> **Work to complete**:
Look through the material below and copy exactly the lines from the line with "Instruction: Focus the Team Name input field" to the line with "Viewport: 1339px width, 896px height.", those two lines included.
- - -
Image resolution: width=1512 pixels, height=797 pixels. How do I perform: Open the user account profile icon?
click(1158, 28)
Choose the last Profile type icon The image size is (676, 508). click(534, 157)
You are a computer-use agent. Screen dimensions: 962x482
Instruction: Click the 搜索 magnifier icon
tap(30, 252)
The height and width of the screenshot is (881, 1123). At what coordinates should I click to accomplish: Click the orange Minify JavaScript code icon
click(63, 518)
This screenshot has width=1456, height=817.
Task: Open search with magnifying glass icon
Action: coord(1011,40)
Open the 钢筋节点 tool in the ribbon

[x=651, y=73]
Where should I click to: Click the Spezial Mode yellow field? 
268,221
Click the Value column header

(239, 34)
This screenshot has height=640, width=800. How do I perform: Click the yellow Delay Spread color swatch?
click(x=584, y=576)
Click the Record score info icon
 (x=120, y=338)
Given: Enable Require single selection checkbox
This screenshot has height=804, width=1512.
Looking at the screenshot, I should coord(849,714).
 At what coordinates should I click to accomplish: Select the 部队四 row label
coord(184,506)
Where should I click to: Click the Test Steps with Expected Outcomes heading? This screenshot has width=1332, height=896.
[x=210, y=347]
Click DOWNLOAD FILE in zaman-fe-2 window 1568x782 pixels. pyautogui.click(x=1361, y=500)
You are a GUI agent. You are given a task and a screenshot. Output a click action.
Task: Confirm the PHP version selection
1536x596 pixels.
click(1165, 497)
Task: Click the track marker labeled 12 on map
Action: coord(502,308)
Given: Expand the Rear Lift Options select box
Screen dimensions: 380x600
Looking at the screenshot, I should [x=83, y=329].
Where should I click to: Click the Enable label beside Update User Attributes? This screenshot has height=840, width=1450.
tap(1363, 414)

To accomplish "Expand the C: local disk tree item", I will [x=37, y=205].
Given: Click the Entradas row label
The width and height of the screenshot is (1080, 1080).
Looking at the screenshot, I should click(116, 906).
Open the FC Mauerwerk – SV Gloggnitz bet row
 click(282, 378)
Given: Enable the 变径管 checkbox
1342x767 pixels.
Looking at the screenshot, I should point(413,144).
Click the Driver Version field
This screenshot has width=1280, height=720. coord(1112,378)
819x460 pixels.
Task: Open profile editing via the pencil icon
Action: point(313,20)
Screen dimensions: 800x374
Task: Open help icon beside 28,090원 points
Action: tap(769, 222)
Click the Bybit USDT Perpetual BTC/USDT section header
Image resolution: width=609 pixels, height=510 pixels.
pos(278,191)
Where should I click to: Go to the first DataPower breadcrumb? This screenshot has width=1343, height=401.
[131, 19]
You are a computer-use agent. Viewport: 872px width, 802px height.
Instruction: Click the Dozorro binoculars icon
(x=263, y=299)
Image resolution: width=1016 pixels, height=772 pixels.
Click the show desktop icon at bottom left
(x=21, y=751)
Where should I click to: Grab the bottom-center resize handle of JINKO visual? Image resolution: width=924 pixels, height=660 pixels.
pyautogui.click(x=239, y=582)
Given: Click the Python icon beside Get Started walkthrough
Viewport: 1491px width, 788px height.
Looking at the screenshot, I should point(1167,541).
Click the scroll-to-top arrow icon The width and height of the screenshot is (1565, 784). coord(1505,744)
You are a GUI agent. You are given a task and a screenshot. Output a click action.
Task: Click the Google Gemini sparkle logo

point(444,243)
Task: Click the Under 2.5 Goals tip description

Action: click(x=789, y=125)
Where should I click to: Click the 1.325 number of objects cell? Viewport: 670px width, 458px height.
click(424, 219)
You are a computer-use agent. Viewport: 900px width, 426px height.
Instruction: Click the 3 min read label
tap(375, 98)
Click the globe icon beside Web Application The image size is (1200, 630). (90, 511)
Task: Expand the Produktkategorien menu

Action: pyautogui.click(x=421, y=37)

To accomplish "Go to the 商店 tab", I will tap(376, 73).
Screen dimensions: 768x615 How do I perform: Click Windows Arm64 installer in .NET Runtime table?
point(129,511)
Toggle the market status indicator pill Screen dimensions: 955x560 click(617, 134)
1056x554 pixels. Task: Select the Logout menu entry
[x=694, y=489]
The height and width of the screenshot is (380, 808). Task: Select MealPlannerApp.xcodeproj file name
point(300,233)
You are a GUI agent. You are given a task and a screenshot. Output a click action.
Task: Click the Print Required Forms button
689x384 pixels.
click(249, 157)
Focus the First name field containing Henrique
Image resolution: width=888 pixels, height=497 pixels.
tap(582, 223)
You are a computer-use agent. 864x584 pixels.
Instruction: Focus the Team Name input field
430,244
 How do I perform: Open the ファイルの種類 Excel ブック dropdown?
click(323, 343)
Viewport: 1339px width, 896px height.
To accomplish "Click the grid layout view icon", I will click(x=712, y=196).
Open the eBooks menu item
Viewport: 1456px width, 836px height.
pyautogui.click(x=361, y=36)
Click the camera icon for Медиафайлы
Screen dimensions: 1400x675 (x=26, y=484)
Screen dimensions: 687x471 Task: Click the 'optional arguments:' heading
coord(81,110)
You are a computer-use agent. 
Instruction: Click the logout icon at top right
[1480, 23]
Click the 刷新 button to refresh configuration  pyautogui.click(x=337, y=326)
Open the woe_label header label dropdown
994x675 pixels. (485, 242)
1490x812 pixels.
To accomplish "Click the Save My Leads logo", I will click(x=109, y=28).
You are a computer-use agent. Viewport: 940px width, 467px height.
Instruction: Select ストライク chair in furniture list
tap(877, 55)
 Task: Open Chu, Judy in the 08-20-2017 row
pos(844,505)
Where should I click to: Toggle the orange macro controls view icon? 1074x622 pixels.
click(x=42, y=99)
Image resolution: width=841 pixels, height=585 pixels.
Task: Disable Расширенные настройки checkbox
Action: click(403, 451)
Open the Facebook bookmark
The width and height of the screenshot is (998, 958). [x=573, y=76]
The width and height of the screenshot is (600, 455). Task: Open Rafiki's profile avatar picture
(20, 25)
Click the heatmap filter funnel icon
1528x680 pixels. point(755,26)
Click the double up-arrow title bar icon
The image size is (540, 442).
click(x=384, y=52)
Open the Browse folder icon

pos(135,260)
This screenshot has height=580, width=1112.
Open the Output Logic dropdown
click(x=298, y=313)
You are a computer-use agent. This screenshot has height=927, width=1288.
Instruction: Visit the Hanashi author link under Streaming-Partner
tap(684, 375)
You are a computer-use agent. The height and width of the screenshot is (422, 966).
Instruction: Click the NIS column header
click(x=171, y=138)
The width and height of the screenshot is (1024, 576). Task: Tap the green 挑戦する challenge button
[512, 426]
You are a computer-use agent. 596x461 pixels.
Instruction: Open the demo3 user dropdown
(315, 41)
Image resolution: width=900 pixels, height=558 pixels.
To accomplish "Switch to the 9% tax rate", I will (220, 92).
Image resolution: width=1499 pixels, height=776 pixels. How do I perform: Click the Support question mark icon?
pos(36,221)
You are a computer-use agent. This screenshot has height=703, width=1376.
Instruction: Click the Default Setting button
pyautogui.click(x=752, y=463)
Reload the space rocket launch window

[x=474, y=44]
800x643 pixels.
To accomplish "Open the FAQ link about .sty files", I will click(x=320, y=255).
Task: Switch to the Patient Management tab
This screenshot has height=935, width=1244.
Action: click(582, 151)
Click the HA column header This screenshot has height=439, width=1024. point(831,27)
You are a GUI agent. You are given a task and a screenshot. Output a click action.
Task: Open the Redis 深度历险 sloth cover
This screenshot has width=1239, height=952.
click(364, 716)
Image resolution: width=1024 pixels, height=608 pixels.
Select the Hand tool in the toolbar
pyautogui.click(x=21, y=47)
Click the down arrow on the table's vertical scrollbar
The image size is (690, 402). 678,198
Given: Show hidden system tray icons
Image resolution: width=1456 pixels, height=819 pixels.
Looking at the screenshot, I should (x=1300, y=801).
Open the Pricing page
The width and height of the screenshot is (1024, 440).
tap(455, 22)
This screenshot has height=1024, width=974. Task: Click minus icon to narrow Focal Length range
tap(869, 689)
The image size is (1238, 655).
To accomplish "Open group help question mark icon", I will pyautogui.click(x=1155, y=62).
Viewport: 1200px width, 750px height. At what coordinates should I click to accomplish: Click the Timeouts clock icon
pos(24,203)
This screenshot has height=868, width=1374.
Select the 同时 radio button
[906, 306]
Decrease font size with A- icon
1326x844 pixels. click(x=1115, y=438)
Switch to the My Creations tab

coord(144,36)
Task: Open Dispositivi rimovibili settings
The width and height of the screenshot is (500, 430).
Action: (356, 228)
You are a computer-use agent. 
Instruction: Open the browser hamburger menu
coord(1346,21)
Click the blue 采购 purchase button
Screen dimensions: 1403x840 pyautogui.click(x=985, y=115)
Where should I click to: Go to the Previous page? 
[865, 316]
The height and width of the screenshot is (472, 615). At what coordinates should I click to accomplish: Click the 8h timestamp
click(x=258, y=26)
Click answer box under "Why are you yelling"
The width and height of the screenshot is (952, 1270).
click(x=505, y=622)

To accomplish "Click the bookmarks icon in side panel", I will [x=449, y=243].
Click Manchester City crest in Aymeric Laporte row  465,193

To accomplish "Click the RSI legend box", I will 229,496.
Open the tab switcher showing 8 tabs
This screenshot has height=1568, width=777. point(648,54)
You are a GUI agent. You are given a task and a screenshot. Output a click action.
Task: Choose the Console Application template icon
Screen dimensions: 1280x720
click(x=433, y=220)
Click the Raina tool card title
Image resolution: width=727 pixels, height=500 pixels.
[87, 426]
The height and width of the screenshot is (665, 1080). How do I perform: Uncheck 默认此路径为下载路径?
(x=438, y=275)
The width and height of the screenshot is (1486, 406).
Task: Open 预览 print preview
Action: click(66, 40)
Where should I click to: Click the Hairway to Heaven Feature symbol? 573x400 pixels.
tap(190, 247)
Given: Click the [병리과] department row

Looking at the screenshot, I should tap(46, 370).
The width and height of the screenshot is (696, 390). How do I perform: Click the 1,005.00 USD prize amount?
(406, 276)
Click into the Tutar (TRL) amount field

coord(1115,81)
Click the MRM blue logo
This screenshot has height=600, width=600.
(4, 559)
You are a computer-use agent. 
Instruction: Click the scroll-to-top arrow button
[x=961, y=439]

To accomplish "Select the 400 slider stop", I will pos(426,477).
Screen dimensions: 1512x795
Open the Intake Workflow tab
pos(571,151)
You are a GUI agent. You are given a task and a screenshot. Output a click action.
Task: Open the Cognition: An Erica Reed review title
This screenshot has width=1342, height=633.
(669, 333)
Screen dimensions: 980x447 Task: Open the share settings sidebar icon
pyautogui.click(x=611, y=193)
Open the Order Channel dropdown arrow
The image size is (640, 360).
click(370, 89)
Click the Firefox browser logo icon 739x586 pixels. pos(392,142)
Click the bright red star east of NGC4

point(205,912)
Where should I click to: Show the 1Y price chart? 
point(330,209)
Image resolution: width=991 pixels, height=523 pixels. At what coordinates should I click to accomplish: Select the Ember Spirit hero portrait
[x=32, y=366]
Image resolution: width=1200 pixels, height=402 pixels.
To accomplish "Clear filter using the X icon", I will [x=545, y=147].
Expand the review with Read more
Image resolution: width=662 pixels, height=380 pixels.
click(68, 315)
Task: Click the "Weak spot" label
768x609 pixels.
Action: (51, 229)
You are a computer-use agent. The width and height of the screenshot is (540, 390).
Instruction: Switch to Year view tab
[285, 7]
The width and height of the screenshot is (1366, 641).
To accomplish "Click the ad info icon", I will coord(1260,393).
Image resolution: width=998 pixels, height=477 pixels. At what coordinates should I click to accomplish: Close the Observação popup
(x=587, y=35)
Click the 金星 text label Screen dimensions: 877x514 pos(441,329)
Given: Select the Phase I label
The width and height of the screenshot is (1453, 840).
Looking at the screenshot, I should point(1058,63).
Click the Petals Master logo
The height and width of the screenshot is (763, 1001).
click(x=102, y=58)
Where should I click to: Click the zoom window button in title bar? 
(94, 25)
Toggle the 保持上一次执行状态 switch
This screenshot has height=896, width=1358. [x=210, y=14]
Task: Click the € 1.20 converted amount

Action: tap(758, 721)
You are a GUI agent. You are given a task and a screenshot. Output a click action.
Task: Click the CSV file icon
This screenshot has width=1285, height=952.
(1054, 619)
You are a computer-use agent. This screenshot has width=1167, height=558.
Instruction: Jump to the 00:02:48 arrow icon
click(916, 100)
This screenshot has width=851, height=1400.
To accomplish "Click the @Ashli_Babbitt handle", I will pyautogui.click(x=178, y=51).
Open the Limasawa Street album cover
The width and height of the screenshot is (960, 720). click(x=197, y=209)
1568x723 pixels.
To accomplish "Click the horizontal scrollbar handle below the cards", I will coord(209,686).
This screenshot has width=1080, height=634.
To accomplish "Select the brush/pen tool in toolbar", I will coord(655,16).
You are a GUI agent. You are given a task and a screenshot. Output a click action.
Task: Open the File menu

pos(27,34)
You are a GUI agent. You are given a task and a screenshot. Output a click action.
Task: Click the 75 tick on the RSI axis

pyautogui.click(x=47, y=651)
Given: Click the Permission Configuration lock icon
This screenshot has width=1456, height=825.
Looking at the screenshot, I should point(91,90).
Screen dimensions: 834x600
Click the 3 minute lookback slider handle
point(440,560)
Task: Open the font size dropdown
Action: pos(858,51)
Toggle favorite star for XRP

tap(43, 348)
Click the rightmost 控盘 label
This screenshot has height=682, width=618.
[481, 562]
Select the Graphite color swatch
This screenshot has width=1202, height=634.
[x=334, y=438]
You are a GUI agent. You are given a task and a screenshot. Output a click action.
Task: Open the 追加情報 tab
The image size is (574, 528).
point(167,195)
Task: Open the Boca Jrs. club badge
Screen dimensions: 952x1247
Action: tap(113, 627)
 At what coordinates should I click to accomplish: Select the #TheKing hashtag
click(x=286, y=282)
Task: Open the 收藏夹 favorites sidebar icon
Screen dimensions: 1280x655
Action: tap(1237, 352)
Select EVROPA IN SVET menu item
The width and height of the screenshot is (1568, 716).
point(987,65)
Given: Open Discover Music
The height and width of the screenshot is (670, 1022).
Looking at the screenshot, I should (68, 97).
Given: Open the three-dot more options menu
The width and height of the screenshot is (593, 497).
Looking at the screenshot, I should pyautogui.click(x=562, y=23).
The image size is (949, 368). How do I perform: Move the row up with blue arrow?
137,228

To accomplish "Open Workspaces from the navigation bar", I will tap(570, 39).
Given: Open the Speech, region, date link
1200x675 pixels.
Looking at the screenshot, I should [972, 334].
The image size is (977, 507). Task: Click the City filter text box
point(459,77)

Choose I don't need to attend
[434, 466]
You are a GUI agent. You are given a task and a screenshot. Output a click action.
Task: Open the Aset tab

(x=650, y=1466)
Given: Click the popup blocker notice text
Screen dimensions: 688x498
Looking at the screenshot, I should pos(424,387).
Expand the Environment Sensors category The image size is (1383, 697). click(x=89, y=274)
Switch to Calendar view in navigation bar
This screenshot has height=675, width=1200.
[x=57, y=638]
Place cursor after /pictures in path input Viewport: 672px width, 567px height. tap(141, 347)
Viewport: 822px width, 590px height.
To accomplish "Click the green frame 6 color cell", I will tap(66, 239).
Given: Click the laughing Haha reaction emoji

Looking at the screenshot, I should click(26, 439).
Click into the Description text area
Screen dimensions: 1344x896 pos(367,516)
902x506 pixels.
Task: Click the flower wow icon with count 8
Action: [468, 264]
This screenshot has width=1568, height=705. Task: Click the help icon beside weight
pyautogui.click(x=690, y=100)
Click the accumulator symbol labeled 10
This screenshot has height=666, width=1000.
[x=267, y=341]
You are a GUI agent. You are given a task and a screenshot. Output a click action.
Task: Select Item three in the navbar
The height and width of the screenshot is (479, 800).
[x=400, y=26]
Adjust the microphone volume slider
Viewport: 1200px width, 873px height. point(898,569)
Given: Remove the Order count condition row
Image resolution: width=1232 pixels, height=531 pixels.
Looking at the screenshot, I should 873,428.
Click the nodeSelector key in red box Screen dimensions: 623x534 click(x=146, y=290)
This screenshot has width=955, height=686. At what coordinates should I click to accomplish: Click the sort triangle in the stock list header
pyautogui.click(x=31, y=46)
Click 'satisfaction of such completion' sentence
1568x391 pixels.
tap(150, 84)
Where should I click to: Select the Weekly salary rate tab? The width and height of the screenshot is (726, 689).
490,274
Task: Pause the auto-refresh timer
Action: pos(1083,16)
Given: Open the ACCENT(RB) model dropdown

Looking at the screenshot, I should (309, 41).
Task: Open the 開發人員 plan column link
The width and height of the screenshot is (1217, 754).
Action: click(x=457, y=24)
- - -
> **Response for this exercise**:
Instruction: Focus the Team Name input field
430,244
 How do I perform: Open the ファイルの種類 Excel ブック dropdown?
click(323, 343)
Viewport: 1339px width, 896px height.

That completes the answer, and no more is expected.